Direction A: According to the article on Yale's Domestic Summer Award, how much money does the award give each eligible student on financial aid?

Nearly 200 students used Yale’s new Domestic Summer Award to undertake unpaid internships with nonprofit organizations, nongovernmental organizations and government agencies, as well as art apprenticeships, this past summer.
Yale created the award last November to provide students on financial aid with $4,000 toward one eligible summer experience in the United States. It complements the International Summer Award, which pays for one internship or study program abroad for students on financial aid. Eighty-four of the recipients of the domestic award were juniors, followed by 67 sophomores and 39 first years.
“We didn’t really know what to expect,” said Jeanine Dames, director of the Office of Career Strategy. “[The number of applications] was higher than we expected during the first year, and all the offices involved did a great job getting information out. I think the number is likely going to increase as people become more aware of [the award].”
Award recipients worked within 33 U.S. states or tribal nations and with 174 unique organizations and artists. Of the participating students, 113 interned with a nonprofit organization or a nongovernment organization, 28 in education-related fields, 26 in government and 23 in arts apprenticeships.

Direction B: Reproduce every one of the records below word for word, omitting the pictures.

Recorded information:
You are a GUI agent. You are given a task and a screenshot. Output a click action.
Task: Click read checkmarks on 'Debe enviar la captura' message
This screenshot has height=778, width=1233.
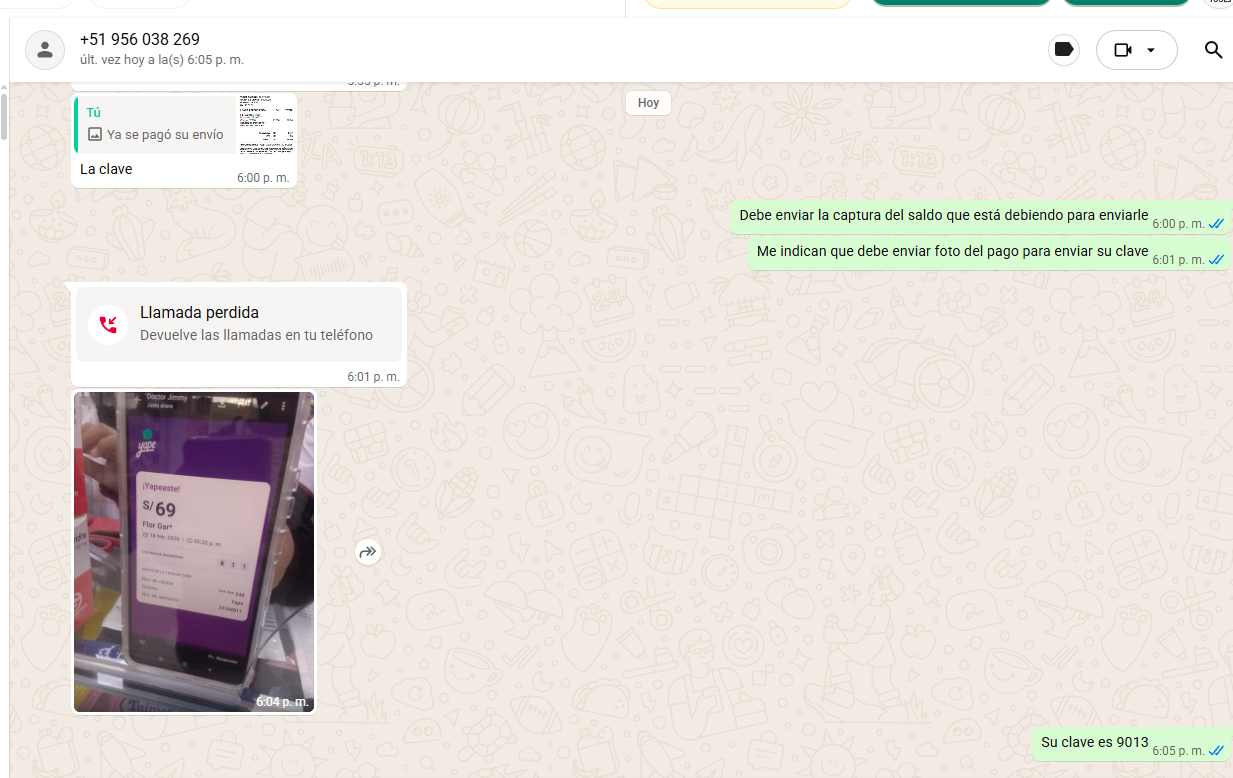coord(1216,224)
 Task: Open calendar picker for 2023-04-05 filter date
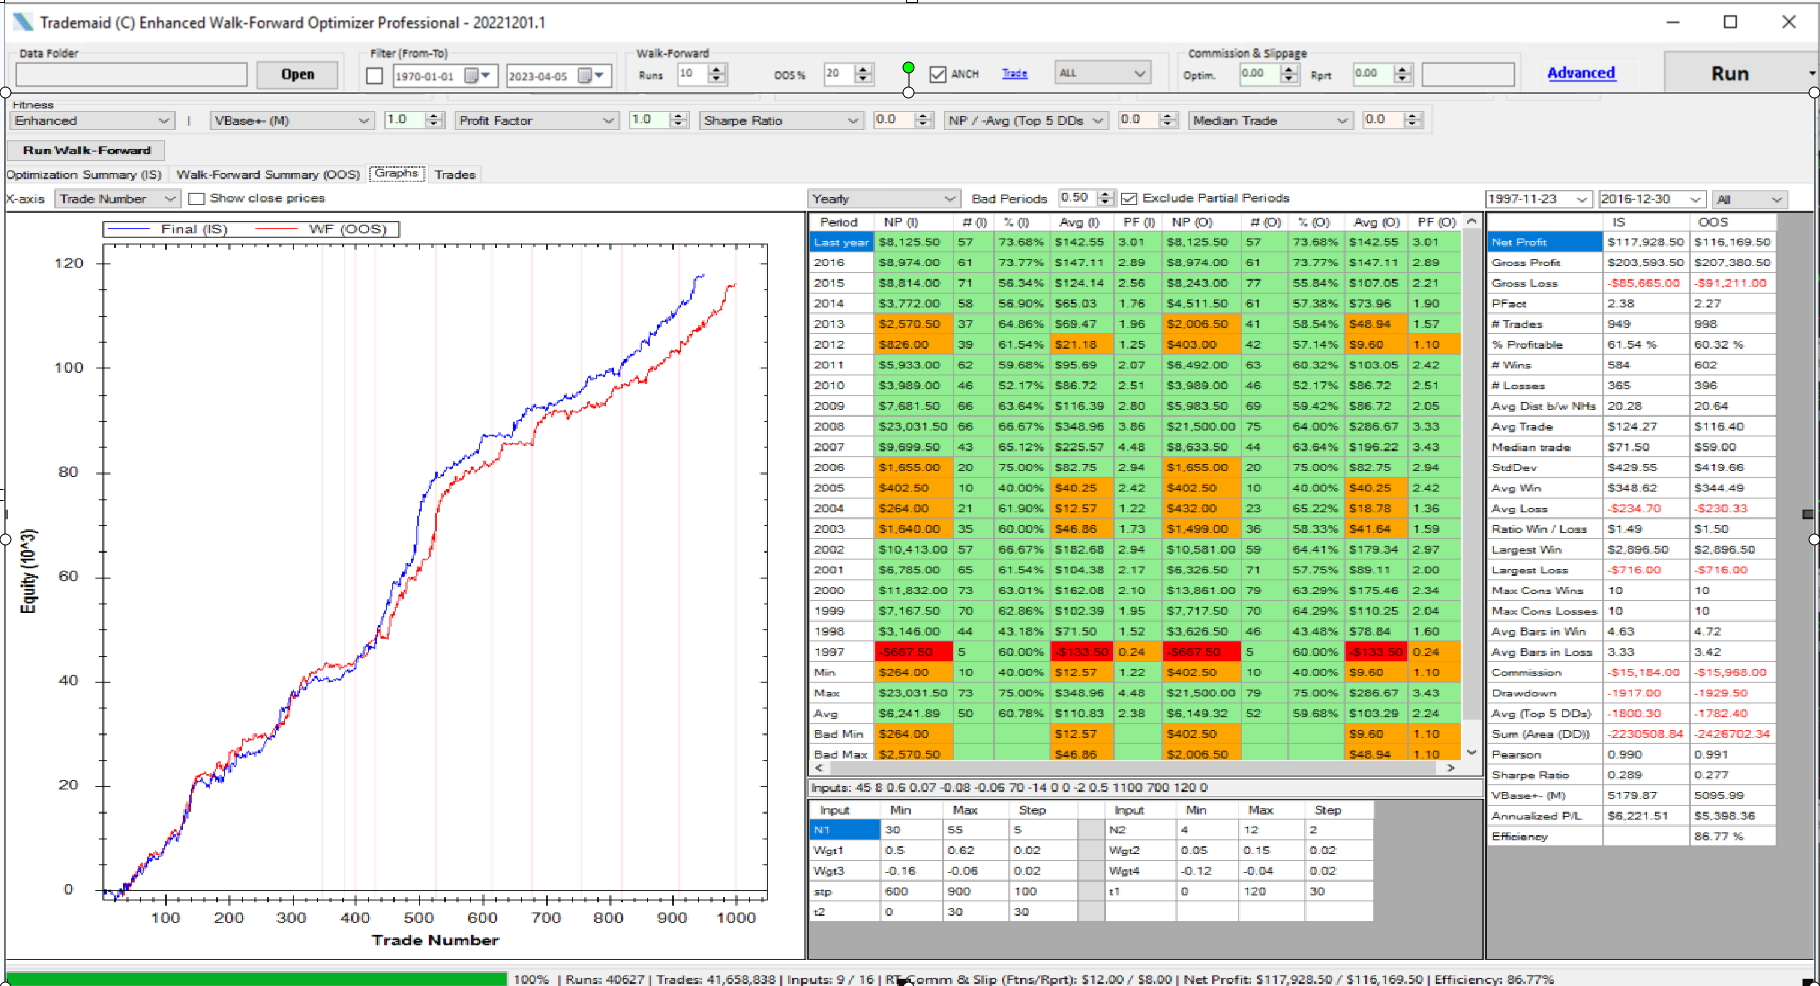point(586,76)

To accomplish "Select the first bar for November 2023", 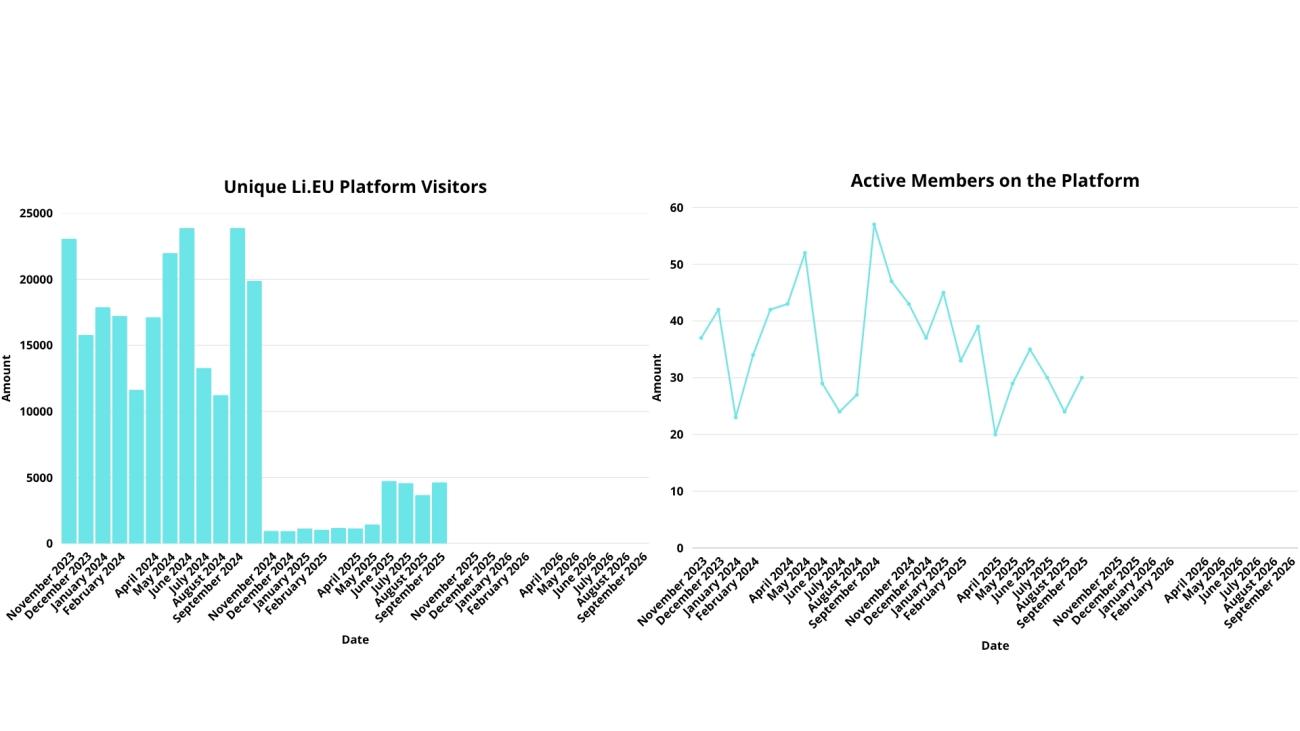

Written reply A: $4,000 toward one eligible summer experience in the United States.

Written reply B:
You are a GUI agent. You are given a task and a screenshot. Output a click action.
Task: Click read checkmarks on 'Debe enviar la captura' message
This screenshot has height=778, width=1233.
coord(1216,224)
 Task: Open calendar picker for 2023-04-05 filter date
point(586,76)

To accomplish "Select the first bar for November 2023", 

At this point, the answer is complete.